Element lookup records
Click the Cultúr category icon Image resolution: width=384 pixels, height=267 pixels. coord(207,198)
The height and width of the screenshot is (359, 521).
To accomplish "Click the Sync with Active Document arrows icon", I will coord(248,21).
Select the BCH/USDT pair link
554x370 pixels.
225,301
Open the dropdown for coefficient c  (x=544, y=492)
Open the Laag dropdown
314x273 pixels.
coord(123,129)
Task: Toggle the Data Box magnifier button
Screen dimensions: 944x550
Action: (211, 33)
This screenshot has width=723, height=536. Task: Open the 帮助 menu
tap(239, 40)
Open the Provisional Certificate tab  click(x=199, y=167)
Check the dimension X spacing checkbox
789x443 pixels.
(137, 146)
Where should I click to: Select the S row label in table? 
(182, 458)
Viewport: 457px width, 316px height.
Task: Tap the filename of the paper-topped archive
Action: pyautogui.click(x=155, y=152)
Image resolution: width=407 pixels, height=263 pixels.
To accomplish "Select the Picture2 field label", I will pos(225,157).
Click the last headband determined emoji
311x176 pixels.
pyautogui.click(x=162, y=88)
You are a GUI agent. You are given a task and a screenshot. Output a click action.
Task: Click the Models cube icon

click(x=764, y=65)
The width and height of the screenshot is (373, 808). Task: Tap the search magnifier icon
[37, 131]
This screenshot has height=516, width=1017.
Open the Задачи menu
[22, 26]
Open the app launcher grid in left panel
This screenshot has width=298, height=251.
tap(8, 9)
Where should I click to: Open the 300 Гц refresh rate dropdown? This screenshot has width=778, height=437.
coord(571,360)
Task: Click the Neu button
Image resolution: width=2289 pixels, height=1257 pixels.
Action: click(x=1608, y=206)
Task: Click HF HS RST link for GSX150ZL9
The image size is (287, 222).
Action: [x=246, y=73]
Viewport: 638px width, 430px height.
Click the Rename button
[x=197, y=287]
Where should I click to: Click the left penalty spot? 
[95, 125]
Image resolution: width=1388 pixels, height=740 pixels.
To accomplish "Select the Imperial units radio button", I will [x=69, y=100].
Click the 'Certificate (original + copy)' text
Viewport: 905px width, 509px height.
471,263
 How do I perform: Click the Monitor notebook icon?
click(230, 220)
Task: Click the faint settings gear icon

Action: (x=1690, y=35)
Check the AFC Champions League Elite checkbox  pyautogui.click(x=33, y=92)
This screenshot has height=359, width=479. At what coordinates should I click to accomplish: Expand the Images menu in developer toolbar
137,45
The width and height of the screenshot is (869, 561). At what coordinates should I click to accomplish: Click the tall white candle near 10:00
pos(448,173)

### Given problem:
Return all of the records above verbatim, line for line and in their original order.

### Task answer:
Click the Cultúr category icon Image resolution: width=384 pixels, height=267 pixels. coord(207,198)
The height and width of the screenshot is (359, 521).
To accomplish "Click the Sync with Active Document arrows icon", I will coord(248,21).
Select the BCH/USDT pair link
554x370 pixels.
225,301
Open the dropdown for coefficient c  (x=544, y=492)
Open the Laag dropdown
314x273 pixels.
coord(123,129)
Task: Toggle the Data Box magnifier button
Screen dimensions: 944x550
Action: (211, 33)
This screenshot has width=723, height=536. Task: Open the 帮助 menu
tap(239, 40)
Open the Provisional Certificate tab  click(x=199, y=167)
Check the dimension X spacing checkbox
789x443 pixels.
(137, 146)
Where should I click to: Select the S row label in table? 
(182, 458)
Viewport: 457px width, 316px height.
Task: Tap the filename of the paper-topped archive
Action: pyautogui.click(x=155, y=152)
Image resolution: width=407 pixels, height=263 pixels.
To accomplish "Select the Picture2 field label", I will pos(225,157).
Click the last headband determined emoji
311x176 pixels.
pyautogui.click(x=162, y=88)
You are a GUI agent. You are given a task and a screenshot. Output a click action.
Task: Click the Models cube icon

click(x=764, y=65)
The width and height of the screenshot is (373, 808). Task: Tap the search magnifier icon
[37, 131]
This screenshot has height=516, width=1017.
Open the Задачи menu
[22, 26]
Open the app launcher grid in left panel
This screenshot has width=298, height=251.
tap(8, 9)
Where should I click to: Open the 300 Гц refresh rate dropdown? This screenshot has width=778, height=437.
coord(571,360)
Task: Click the Neu button
Image resolution: width=2289 pixels, height=1257 pixels.
Action: click(x=1608, y=206)
Task: Click HF HS RST link for GSX150ZL9
The image size is (287, 222).
Action: [x=246, y=73]
Viewport: 638px width, 430px height.
Click the Rename button
[x=197, y=287]
Where should I click to: Click the left penalty spot? 
[95, 125]
Image resolution: width=1388 pixels, height=740 pixels.
To accomplish "Select the Imperial units radio button", I will [x=69, y=100].
Click the 'Certificate (original + copy)' text
Viewport: 905px width, 509px height.
471,263
 How do I perform: Click the Monitor notebook icon?
click(230, 220)
Task: Click the faint settings gear icon

Action: (x=1690, y=35)
Check the AFC Champions League Elite checkbox  pyautogui.click(x=33, y=92)
This screenshot has height=359, width=479. At what coordinates should I click to accomplish: Expand the Images menu in developer toolbar
137,45
The width and height of the screenshot is (869, 561). At what coordinates should I click to accomplish: Click the tall white candle near 10:00
pos(448,173)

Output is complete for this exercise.